## BEGIN

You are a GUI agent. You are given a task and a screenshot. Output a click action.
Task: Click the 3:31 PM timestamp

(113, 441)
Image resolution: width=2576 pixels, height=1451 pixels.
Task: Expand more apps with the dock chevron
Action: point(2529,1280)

## END

→ **EXERCISE TASK**
Pull out every line above and reproduce each one verbatim, keeping its wording and order unchanged.

→ **SOLUTION**
You are a GUI agent. You are given a task and a screenshot. Output a click action.
Task: Click the 3:31 PM timestamp

(113, 441)
Image resolution: width=2576 pixels, height=1451 pixels.
Task: Expand more apps with the dock chevron
Action: point(2529,1280)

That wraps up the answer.